RenalGuard system would better protect cardiopulmonary bypass (CPB) patients, undergoing cardiac surgery, from Acute Kidney Injury (AKI)
US-based medical device company RenalGuard Solutions reported that its RenalGuard Therapy has demonstrated better results in KIDNEY clinical trial, compared to standard-of-care hydration.
The company said that its RenalGuard system would protect cardiopulmonary bypass (CPB) patients, undergoing cardiac surgery, from Acute Kidney Injury (AKI).
RenalGuard Solutions chief medical officer Howard Levin said: “The KIDNEY trial adds to a growing body of clinical evidence showing that RenalGuard Therapy is a very effective means of preventing acute kidney injury in at-risk patients.

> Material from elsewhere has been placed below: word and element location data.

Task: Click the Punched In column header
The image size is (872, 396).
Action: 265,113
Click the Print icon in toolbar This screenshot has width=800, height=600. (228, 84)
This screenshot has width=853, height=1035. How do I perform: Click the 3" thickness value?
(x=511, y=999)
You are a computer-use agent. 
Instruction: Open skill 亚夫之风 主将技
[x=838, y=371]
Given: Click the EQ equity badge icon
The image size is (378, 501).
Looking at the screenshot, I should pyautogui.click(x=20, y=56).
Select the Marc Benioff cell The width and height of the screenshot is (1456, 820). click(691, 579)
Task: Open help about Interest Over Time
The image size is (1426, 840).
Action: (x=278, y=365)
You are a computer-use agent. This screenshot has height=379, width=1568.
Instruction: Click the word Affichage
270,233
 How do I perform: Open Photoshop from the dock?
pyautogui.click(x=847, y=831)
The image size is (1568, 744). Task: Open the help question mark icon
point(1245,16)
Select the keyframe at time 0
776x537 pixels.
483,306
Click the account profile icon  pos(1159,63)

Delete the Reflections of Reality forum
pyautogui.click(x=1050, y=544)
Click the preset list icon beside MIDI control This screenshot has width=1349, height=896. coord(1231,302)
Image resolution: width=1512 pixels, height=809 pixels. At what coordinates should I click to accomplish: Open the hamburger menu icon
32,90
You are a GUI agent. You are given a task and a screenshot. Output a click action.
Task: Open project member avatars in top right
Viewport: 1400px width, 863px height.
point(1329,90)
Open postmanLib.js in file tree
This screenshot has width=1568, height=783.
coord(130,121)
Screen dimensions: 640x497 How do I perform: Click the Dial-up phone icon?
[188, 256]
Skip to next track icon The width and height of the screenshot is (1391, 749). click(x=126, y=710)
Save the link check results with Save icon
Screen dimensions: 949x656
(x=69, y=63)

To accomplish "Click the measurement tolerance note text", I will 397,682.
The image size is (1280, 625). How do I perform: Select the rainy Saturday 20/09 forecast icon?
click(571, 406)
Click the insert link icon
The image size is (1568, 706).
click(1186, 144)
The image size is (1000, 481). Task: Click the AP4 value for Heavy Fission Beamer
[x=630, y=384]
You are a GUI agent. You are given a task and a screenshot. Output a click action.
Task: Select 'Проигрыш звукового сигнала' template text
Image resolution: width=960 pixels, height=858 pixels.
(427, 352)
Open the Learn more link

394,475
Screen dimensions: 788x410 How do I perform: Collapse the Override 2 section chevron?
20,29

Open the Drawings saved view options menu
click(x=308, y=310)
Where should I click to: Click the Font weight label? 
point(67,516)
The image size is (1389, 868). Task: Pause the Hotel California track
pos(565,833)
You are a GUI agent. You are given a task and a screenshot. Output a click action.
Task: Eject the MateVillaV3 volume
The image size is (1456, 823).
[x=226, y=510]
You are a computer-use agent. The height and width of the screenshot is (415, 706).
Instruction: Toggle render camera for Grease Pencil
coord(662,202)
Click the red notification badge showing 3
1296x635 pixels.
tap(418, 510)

“Last month, a 700+-patient, multi-centre, randomized clinical trial found RenalGuard to be superior to the POSEIDON protocol in preventing contrast-induced AKI.”
Automated fluid management system RenalGuard Therapy protects patients from AKI
According to the company, AKI is one of the most common major surgical complications, with elective cardiac surgeries performed across the world.
AKI is characterised by an increase in serum creatinine greater than 50% in the days post-procedure and is said to complicate patient recovery, extend recovery time and promote in-hospital and long-term mortality after surgery.
The company said that it has designed the RenalGuard Therapy to deploy the automated fluid management system with a physician-prescribed loop diuretic.
The automated fluid management system is set to measure urine output and replace it in real-time with an equal volume of sterile saline and induce high urine output rates to protect against AKI.
In addition, the RenalGuard System also allows the infusion of a bolus of fluid at the user’s request and is capable of adjusting matched hydration considering other fluid sources. The system can be used for a net fluid gain over and above matched hydration or a net fluid loss.
The KIDNEY clinical trial is a 220 patient, randomised study evaluating automated diuresis technology RenalGuard Therapy, compared to standard hydration, in patients at-risk for AKI.
The patients were randomised into a RenalGuard Therapy treatment group and a control group, managed with standard-of-care hydration. The study has met the primary endpoint of reducing onset of AKI within 48 hours of surgery.
History of diabetes, anaemia, estimated Glomerular Filtration Rate (eGFR), anticipated cardiac surgery time of more than 120 minutes and Log EuroScore of greater than 5 include the risk factors for AKI.
The results of the study were presented at the American Society of Nephrology’s Kidney Week meeting at Washington DC, US.